Single-cell atlases afford high-resolution delineation of skin tumor microenvironments (TMEs). Leveraging a pan-cancer vascular atlas that includes melanoma, cutaneous squamous cell carcinoma (cSCC), and basal cell carcinoma (BCC), we chart angiogenic trajectories and resolve an APLN⁺ TipSI endothelial state whose prevalence associates with responsiveness to anti angiogenic therapy. Along the axis of skin tumor evolution, integrative analyses reconstruct the transition from normal skin and benign nevi to melanoma, revealing stage-contingent regulators: IRF1 upregulation consistent with immune surveillance in incipient lesions; emergence of HLA-E and NK-cell checkpoint inhibition; and MDK-centered stromal immune remodeling accompanying malignant conversion. In cSCC, MDK coordinates fibroblast immune circuit rewiring that favors initiation and recurrence, whereas in BCC MDK functions as an independent indicator of invasion depth, linking microenvironmental cues to clinical behavior. To therapeutically convert “cold” melanoma, we show that the BET inhibitor NHWD-870 combined with BCG targets the BRD4–MT1 axis, induces epigenetic reprogramming, enhances T-cell activation and recruitment, and constrains tumor growth. Taken together, the findings define multi-compartment control of the skin TME (vascular, stromal, immune), nominate mechanistic biomarkers (APLN⁺ TipSI, IRF1, HLA-E, MDK, MT1) with diagnostic and predictive utility, and provide a rationale for epigenetic immunologic combination therapy aimed at microenvironmental normalization and superior outcomes.

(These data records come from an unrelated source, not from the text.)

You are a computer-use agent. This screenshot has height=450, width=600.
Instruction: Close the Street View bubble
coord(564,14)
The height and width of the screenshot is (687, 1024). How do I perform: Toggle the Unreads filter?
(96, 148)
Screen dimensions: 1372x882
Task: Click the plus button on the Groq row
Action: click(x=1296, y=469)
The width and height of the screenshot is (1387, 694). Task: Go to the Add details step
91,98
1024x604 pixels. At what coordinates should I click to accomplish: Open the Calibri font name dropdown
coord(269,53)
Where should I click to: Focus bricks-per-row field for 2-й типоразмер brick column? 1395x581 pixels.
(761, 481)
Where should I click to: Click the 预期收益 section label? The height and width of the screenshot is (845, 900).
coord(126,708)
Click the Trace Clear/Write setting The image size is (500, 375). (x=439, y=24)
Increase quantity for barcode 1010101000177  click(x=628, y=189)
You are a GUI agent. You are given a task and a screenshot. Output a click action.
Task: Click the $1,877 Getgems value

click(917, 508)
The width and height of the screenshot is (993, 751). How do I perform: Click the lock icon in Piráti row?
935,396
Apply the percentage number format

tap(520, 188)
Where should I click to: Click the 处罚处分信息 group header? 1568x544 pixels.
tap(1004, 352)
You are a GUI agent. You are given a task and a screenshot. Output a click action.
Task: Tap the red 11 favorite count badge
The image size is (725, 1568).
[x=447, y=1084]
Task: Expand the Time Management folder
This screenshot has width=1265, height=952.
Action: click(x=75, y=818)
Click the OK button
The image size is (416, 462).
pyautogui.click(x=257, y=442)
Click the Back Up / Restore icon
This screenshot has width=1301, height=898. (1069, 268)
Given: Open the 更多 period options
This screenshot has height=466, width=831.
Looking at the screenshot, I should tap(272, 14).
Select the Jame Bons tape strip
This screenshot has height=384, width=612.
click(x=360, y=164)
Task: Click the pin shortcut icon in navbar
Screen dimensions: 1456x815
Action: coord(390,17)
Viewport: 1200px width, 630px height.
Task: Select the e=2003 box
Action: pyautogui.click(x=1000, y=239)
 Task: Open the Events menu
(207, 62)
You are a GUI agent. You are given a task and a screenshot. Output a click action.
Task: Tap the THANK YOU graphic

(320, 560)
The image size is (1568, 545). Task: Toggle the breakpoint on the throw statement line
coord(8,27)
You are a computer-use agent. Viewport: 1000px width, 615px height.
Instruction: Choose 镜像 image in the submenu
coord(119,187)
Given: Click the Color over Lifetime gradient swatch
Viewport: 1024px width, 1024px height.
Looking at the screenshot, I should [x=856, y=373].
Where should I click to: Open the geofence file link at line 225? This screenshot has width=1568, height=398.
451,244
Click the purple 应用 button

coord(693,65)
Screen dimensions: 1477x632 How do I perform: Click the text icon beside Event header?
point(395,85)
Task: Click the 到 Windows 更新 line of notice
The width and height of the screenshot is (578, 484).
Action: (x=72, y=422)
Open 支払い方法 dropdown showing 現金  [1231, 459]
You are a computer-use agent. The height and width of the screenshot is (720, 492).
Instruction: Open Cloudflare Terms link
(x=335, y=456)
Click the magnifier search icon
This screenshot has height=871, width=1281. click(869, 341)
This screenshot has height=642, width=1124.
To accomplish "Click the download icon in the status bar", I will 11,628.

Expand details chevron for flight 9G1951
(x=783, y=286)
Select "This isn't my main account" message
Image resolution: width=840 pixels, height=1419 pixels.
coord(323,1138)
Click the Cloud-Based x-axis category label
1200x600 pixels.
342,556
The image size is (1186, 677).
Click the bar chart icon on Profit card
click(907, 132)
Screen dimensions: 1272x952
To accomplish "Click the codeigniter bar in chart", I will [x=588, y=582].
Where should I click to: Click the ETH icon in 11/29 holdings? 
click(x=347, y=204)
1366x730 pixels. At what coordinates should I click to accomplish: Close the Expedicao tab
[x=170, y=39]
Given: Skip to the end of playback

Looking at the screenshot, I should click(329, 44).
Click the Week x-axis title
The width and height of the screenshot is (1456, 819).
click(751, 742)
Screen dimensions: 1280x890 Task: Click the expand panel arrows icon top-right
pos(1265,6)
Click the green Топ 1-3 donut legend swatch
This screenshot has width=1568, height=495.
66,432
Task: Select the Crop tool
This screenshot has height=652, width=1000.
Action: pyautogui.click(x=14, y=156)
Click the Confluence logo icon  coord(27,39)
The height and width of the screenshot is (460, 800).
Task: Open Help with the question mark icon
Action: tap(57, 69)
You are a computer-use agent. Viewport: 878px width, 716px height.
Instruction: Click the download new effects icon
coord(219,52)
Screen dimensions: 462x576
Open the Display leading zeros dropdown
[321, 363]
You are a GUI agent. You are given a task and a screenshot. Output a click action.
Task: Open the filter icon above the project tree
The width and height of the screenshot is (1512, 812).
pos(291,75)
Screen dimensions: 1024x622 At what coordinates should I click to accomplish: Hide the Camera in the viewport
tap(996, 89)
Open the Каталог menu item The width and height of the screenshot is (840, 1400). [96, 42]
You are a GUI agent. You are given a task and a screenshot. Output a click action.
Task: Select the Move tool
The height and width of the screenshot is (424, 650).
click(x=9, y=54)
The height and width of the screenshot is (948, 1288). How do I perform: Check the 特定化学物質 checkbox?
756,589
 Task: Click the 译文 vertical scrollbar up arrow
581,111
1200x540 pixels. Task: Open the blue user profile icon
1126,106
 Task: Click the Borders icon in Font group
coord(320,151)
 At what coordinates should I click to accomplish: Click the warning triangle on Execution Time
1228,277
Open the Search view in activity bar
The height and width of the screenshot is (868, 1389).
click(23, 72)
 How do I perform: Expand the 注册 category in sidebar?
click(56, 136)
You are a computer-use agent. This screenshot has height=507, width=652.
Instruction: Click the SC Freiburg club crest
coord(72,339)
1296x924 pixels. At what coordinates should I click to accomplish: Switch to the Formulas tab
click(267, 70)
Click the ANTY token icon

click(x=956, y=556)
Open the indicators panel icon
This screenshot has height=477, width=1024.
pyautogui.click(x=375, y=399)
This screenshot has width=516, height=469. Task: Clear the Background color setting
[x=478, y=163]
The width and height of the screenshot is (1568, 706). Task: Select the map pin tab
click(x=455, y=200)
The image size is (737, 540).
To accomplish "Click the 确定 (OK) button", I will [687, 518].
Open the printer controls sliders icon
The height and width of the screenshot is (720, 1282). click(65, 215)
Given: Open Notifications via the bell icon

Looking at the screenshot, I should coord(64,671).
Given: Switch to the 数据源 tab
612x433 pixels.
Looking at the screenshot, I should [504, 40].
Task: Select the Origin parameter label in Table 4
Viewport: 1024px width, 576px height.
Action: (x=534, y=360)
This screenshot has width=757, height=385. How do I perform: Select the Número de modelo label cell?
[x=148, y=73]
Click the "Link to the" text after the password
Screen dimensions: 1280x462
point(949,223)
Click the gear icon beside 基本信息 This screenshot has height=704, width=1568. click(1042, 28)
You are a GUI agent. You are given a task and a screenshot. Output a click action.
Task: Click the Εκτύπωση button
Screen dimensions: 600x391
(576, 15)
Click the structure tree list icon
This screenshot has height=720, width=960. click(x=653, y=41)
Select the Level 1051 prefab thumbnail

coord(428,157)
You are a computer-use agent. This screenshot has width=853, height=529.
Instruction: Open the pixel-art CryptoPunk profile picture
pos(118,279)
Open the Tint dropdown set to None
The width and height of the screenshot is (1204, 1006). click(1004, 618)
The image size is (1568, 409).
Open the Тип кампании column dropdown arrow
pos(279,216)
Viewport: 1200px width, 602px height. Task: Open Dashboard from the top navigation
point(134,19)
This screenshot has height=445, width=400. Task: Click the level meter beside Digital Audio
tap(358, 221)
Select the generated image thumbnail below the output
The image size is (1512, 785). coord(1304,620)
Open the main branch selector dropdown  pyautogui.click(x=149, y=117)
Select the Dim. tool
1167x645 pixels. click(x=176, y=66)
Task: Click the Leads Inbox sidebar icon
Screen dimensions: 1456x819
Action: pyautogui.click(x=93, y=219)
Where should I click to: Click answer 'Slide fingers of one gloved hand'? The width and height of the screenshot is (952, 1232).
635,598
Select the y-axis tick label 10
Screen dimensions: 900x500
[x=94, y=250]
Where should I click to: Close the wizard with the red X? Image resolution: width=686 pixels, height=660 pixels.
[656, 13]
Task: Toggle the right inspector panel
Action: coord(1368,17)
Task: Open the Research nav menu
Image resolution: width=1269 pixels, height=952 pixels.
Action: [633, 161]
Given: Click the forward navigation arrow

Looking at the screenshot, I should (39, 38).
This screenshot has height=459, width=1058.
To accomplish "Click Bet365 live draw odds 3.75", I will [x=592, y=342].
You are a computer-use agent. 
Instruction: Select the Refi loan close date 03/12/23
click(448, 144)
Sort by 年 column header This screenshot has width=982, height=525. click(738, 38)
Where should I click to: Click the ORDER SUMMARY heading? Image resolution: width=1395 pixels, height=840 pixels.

Xin Li, PhD, is an Associate Researcher and Master’s Supervisor, currently serving as Deputy Director of the Molecular Pathology Center at Chongqing University Three Gorges Hospital. She obtained her PhD in Bioinformatics from Harbin Medical University and completed her postdoctoral training in Dermatology at Xiangya Hospital, Central South University. Her research focuses on multi-omics analysis of the tumor microenvironment, with a particular emphasis on skin cancers. By integrating single-cell and spatial omics approaches, she systematically characterizes cellular composition, lineage dynamics, and intercellular communication within complex disease contexts. She has published studies in leading journals, including Nature. Her work has uncovered key regulatory drivers of tumor microenvironment remodeling, such as MDK, and clarified their roles in tumor progression, immune modulation, and therapeutic response. She has also contributed to the development of novel anti-cancer therapeutics and participated in the formulation of international and national expert consensus, supporting the translation of research findings into clinical applications.